Work request = Your job is to reproduce all of the data exactly.

Entries taken from a collection =
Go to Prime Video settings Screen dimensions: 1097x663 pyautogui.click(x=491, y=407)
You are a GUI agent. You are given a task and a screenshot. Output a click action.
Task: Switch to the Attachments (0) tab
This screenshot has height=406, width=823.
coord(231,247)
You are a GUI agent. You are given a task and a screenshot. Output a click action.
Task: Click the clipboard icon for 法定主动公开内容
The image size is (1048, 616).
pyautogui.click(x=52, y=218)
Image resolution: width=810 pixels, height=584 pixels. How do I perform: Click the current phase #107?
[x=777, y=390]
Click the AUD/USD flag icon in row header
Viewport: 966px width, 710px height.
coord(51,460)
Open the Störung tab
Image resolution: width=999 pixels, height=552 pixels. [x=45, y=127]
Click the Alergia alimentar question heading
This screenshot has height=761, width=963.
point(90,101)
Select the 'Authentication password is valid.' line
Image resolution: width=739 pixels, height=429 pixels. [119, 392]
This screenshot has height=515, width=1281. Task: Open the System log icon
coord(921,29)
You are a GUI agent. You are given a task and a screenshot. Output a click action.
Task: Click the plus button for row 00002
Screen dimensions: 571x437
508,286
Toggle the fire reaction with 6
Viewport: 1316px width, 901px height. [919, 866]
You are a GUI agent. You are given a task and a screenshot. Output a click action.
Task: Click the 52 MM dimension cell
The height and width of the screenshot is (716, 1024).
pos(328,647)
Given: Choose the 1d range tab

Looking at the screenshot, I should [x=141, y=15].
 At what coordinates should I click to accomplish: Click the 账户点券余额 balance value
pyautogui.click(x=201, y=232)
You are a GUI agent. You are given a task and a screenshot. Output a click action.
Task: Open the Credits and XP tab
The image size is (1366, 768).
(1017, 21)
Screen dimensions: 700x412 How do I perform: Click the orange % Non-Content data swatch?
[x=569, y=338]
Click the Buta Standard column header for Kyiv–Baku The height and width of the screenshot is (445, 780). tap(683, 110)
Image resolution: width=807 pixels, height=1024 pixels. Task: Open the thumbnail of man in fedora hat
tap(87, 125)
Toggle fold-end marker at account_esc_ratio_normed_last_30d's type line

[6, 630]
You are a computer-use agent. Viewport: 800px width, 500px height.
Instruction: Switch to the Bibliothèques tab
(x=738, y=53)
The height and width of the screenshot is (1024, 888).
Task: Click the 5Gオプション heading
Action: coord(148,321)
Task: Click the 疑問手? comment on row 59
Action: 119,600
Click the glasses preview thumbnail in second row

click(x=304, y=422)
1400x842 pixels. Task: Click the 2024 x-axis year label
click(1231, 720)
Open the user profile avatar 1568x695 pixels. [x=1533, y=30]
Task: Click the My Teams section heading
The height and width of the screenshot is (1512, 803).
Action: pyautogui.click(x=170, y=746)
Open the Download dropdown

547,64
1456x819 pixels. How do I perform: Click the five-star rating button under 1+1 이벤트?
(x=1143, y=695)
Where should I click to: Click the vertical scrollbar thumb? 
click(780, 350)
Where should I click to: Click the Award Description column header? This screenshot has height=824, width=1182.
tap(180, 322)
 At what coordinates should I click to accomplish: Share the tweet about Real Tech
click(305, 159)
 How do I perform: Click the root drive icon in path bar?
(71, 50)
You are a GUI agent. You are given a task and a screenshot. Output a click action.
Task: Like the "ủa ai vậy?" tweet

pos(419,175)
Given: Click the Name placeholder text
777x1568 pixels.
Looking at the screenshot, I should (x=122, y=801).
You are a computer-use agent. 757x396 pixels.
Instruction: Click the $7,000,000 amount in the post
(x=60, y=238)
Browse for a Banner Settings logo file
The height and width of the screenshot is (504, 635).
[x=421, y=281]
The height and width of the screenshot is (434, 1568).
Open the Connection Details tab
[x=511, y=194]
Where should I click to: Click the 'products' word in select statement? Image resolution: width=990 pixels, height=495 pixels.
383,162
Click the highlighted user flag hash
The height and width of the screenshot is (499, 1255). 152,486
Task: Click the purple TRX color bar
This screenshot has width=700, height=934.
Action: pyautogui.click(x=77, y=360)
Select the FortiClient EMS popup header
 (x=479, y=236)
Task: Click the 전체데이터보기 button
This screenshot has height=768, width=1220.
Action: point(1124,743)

Exercise solution =
Go to Prime Video settings Screen dimensions: 1097x663 pyautogui.click(x=491, y=407)
You are a GUI agent. You are given a task and a screenshot. Output a click action.
Task: Switch to the Attachments (0) tab
This screenshot has height=406, width=823.
coord(231,247)
You are a GUI agent. You are given a task and a screenshot. Output a click action.
Task: Click the clipboard icon for 法定主动公开内容
The image size is (1048, 616).
pyautogui.click(x=52, y=218)
Image resolution: width=810 pixels, height=584 pixels. How do I perform: Click the current phase #107?
[x=777, y=390]
Click the AUD/USD flag icon in row header
Viewport: 966px width, 710px height.
coord(51,460)
Open the Störung tab
Image resolution: width=999 pixels, height=552 pixels. [x=45, y=127]
Click the Alergia alimentar question heading
This screenshot has height=761, width=963.
point(90,101)
Select the 'Authentication password is valid.' line
Image resolution: width=739 pixels, height=429 pixels. [119, 392]
This screenshot has height=515, width=1281. Task: Open the System log icon
coord(921,29)
You are a GUI agent. You are given a task and a screenshot. Output a click action.
Task: Click the plus button for row 00002
Screen dimensions: 571x437
508,286
Toggle the fire reaction with 6
Viewport: 1316px width, 901px height. [919, 866]
You are a GUI agent. You are given a task and a screenshot. Output a click action.
Task: Click the 52 MM dimension cell
The height and width of the screenshot is (716, 1024).
pos(328,647)
Given: Choose the 1d range tab

Looking at the screenshot, I should [x=141, y=15].
 At what coordinates should I click to accomplish: Click the 账户点券余额 balance value
pyautogui.click(x=201, y=232)
You are a GUI agent. You are given a task and a screenshot. Output a click action.
Task: Open the Credits and XP tab
The image size is (1366, 768).
(1017, 21)
Screen dimensions: 700x412 How do I perform: Click the orange % Non-Content data swatch?
[x=569, y=338]
Click the Buta Standard column header for Kyiv–Baku The height and width of the screenshot is (445, 780). tap(683, 110)
Image resolution: width=807 pixels, height=1024 pixels. Task: Open the thumbnail of man in fedora hat
tap(87, 125)
Toggle fold-end marker at account_esc_ratio_normed_last_30d's type line

[6, 630]
You are a computer-use agent. Viewport: 800px width, 500px height.
Instruction: Switch to the Bibliothèques tab
(x=738, y=53)
The height and width of the screenshot is (1024, 888).
Task: Click the 5Gオプション heading
Action: coord(148,321)
Task: Click the 疑問手? comment on row 59
Action: 119,600
Click the glasses preview thumbnail in second row

click(x=304, y=422)
1400x842 pixels. Task: Click the 2024 x-axis year label
click(1231, 720)
Open the user profile avatar 1568x695 pixels. [x=1533, y=30]
Task: Click the My Teams section heading
The height and width of the screenshot is (1512, 803).
Action: pyautogui.click(x=170, y=746)
Open the Download dropdown

547,64
1456x819 pixels. How do I perform: Click the five-star rating button under 1+1 이벤트?
(x=1143, y=695)
Where should I click to: Click the vertical scrollbar thumb? 
click(780, 350)
Where should I click to: Click the Award Description column header? This screenshot has height=824, width=1182.
tap(180, 322)
 At what coordinates should I click to accomplish: Share the tweet about Real Tech
click(305, 159)
 How do I perform: Click the root drive icon in path bar?
(71, 50)
You are a GUI agent. You are given a task and a screenshot. Output a click action.
Task: Like the "ủa ai vậy?" tweet

pos(419,175)
Given: Click the Name placeholder text
777x1568 pixels.
Looking at the screenshot, I should (x=122, y=801).
You are a computer-use agent. 757x396 pixels.
Instruction: Click the $7,000,000 amount in the post
(x=60, y=238)
Browse for a Banner Settings logo file
The height and width of the screenshot is (504, 635).
[x=421, y=281]
The height and width of the screenshot is (434, 1568).
Open the Connection Details tab
[x=511, y=194]
Where should I click to: Click the 'products' word in select statement? Image resolution: width=990 pixels, height=495 pixels.
383,162
Click the highlighted user flag hash
The height and width of the screenshot is (499, 1255). 152,486
Task: Click the purple TRX color bar
This screenshot has width=700, height=934.
Action: pyautogui.click(x=77, y=360)
Select the FortiClient EMS popup header
 (x=479, y=236)
Task: Click the 전체데이터보기 button
This screenshot has height=768, width=1220.
Action: point(1124,743)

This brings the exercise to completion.